==== SOURCE TEXT ====

The R Snippet loads the CSPADE Algorithm and then uses this Algorithm to extract pattern of sequences.
After executing the stream we get the following output :
We immediately notice an interesting entry on the first output :
Medication1->Symptom2
and on the second output we see that this particular rule has a lift of 1.4 and 0.8 confidence.
However, as Data Scientists we should always double-check the extracted knowledge and must be aware of pitfalls. Let's see some examples (list not exhaustive) :
1) The algorithm does not account for time as it should : As an example, consider the following entries :
10/09/14,08:00,Medication1
10/09/14,08:05,Symptom2
We assume that Medication1 is taken by mouth and needs 60 minutes to be properly dissolved and that these entries occur frequently enough in that order in our data set. Even though the algorithm might show a statistically significant pattern , it is not logical to hypothesize that Medication1 could be related to Symptom2. The Analyst should first examine each of these entries to see which proportion of the records has a time difference of at least -say- or greater than 60 minutes.
Apart from the example shown above we must consider the opposite effect. Consider this entry :
10/09/14,08:00,Medication1
...
...
...
10/09/14,21:05,Symptom2
In other words : Is it possible that a Medication taken in the morning to generate a Symptom 12 hours later?
2) The algorithm is not able to account for the compounding effect of a Medication. For example, the patient might have low levels of Taurine and for this level to be replenished, an x amount of days of Taurine supplementation is needed. The algorithm cannot account for this possibility.
3) The patient should also input entries of "No Symptoms". It is not clear however when this should be done (e.g at the end of each day? assess every 6 hours and add 2 entries accordingly?)
However, this does not mean that a Sequence Mining algorithm should not be used under these circumstances. This technique can generate several potentially interesting hypotheses which Doctors and/or Researchers may wish to pursue further.

==== SOURCE DATA ====

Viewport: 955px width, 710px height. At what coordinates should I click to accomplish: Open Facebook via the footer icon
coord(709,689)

====
==== SOURCE DATA ====

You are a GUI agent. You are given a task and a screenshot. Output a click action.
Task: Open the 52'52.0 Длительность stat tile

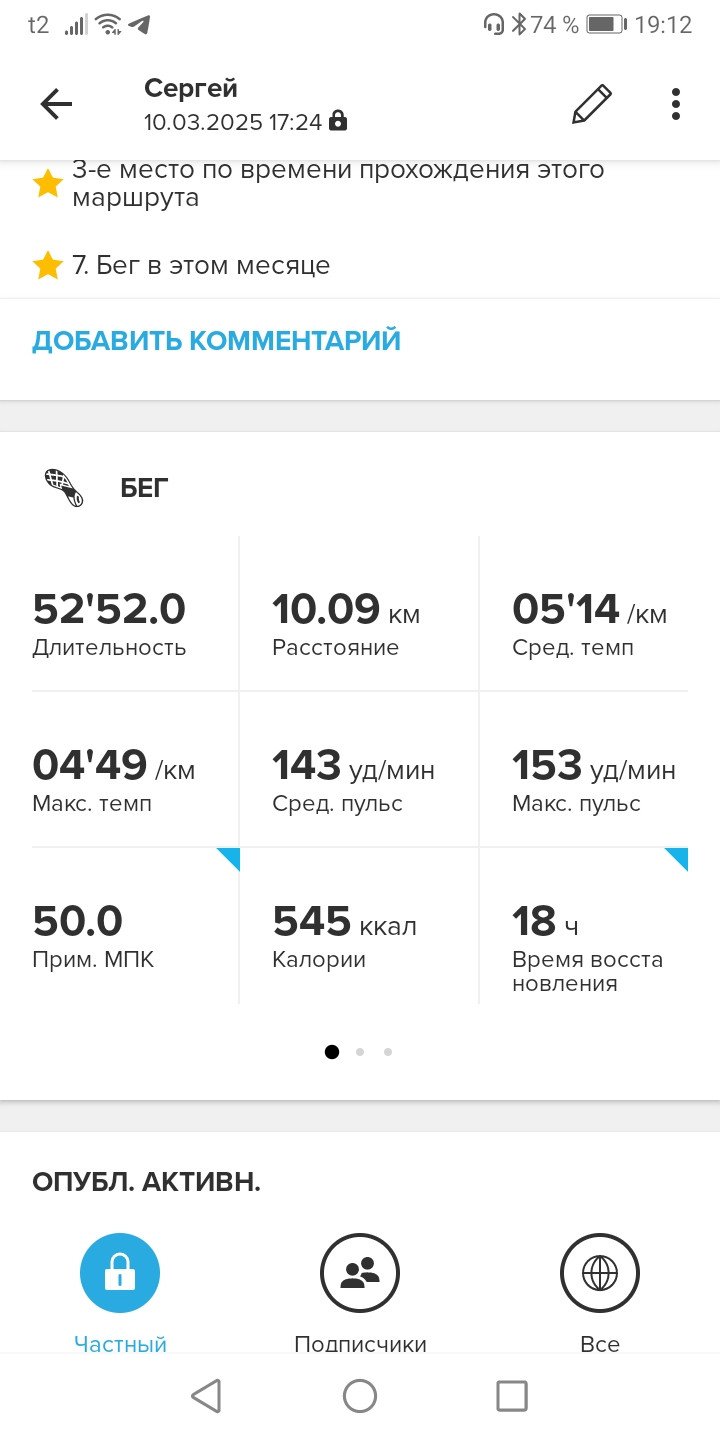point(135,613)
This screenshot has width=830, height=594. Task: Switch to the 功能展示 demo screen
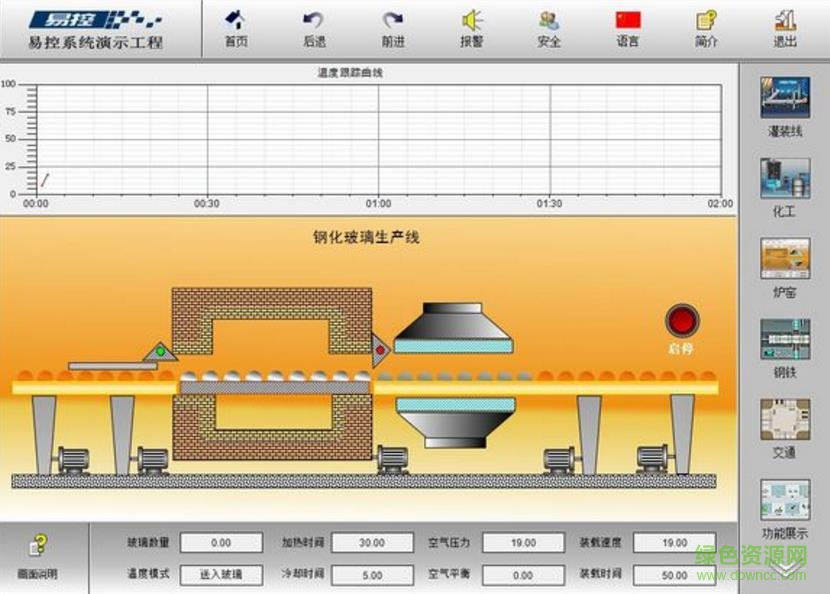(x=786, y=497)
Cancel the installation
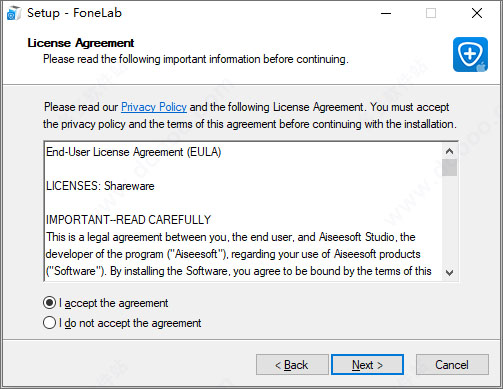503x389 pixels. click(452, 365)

====

EXERCISE SET
1. Summarize the sequence mining text in two sentences.
2. Answer these questions from the sequence mining text:
(a) What lift and confidence does the rule Medication1->Symptom2 have?
(b) How long is Medication1 assumed to need to dissolve properly?
(c) Which substance illustrates the compounding effect of a medication?

RESULTS IN ORDER
1. An R snippet uses the CSPADE algorithm to extract sequence patterns, and the output shows the rule Medication1->Symptom2 with a lift of 1.4 and 0.8 confidence. Because the algorithm does not properly account for time or for the compounding effect of a medication, and because it is unclear when patients should record "No Symptoms," such results need double-checking, though the technique can still generate hypotheses that doctors and researchers may pursue.

2.
(a) A lift of 1.4 and 0.8 confidence.
(b) 60 minutes.
(c) Taurine.